(Collected data)
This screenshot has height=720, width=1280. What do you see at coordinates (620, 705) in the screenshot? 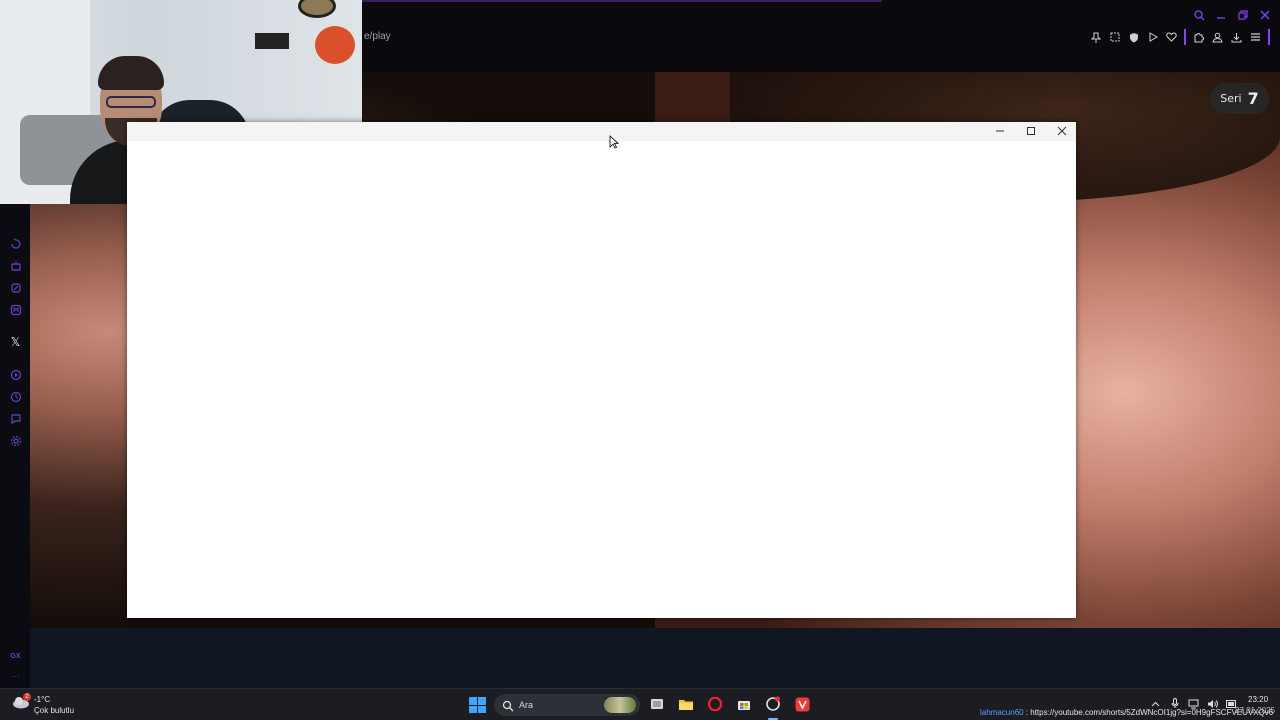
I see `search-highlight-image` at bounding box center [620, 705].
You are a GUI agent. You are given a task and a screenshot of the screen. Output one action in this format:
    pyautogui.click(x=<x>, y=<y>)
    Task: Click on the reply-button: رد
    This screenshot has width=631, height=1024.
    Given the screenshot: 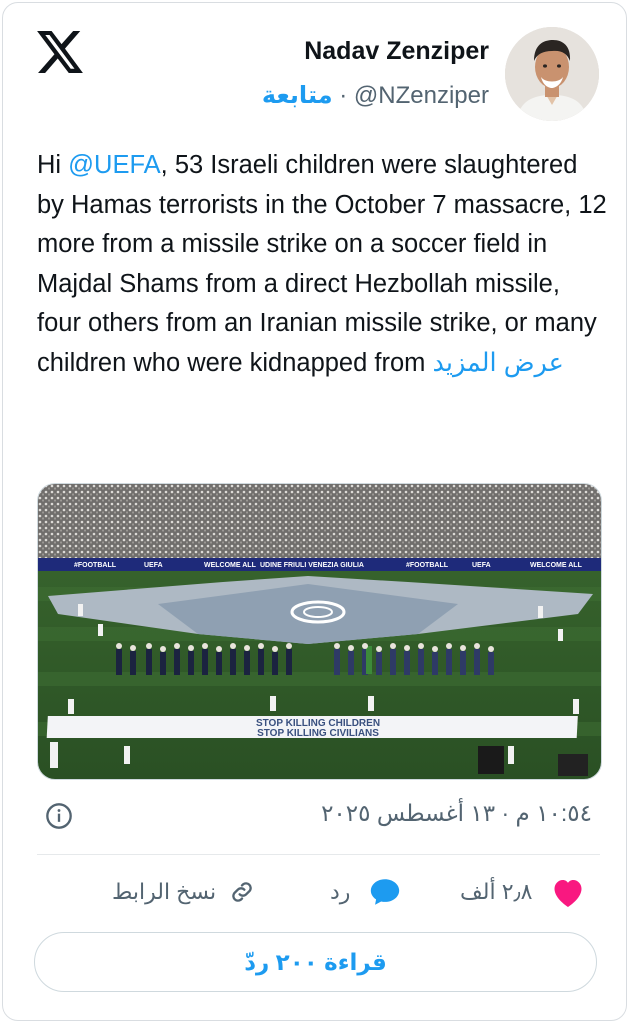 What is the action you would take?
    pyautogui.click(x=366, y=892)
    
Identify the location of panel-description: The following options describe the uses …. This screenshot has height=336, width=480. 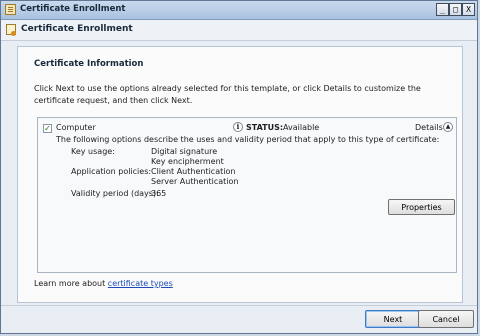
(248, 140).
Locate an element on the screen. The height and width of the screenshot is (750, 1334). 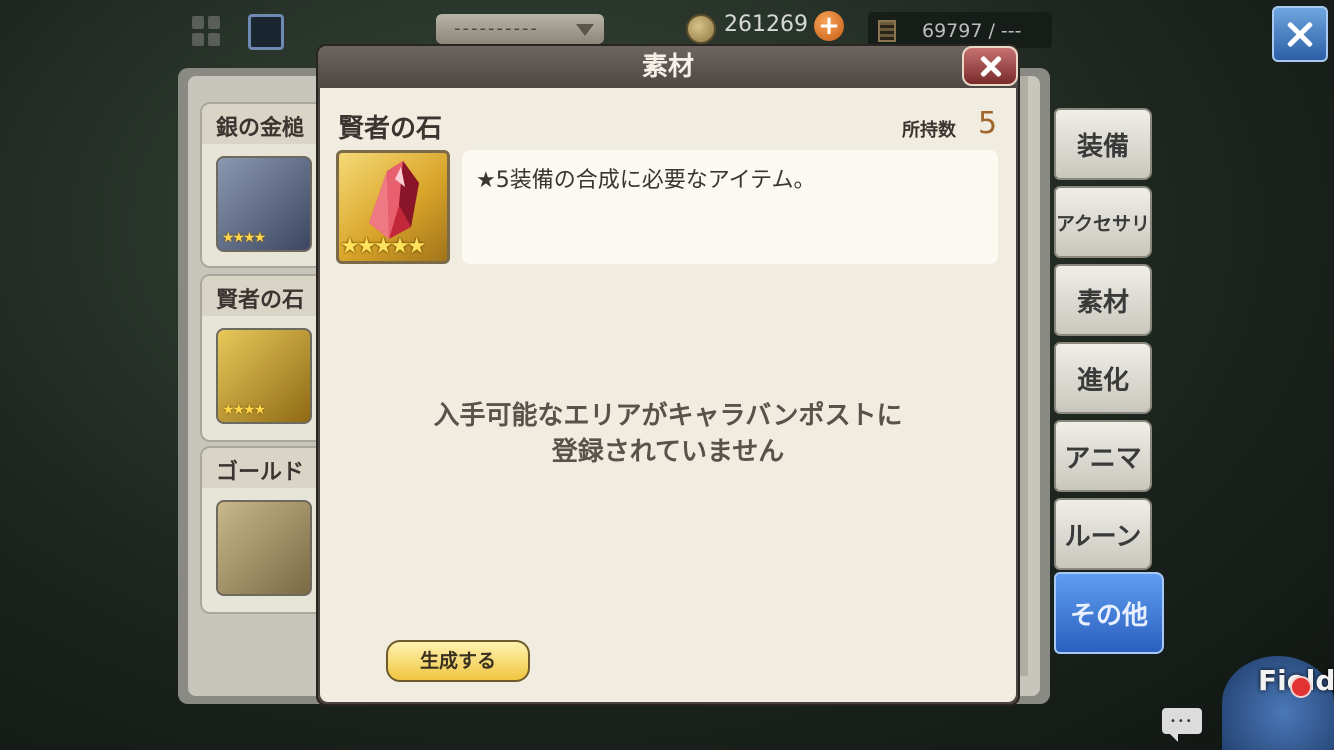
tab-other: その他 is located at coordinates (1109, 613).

◆ Task item ◆
Copy out everything in the records above from the line containing "Identify the location" down to the end, leaving out the pictures.

◆ Response for this exercise ◆
Identify the location of panel-description: The following options describe the uses …. This screenshot has height=336, width=480. 
(248, 140).
Locate an element on the screen. The height and width of the screenshot is (750, 1334). 
tab-other: その他 is located at coordinates (1109, 613).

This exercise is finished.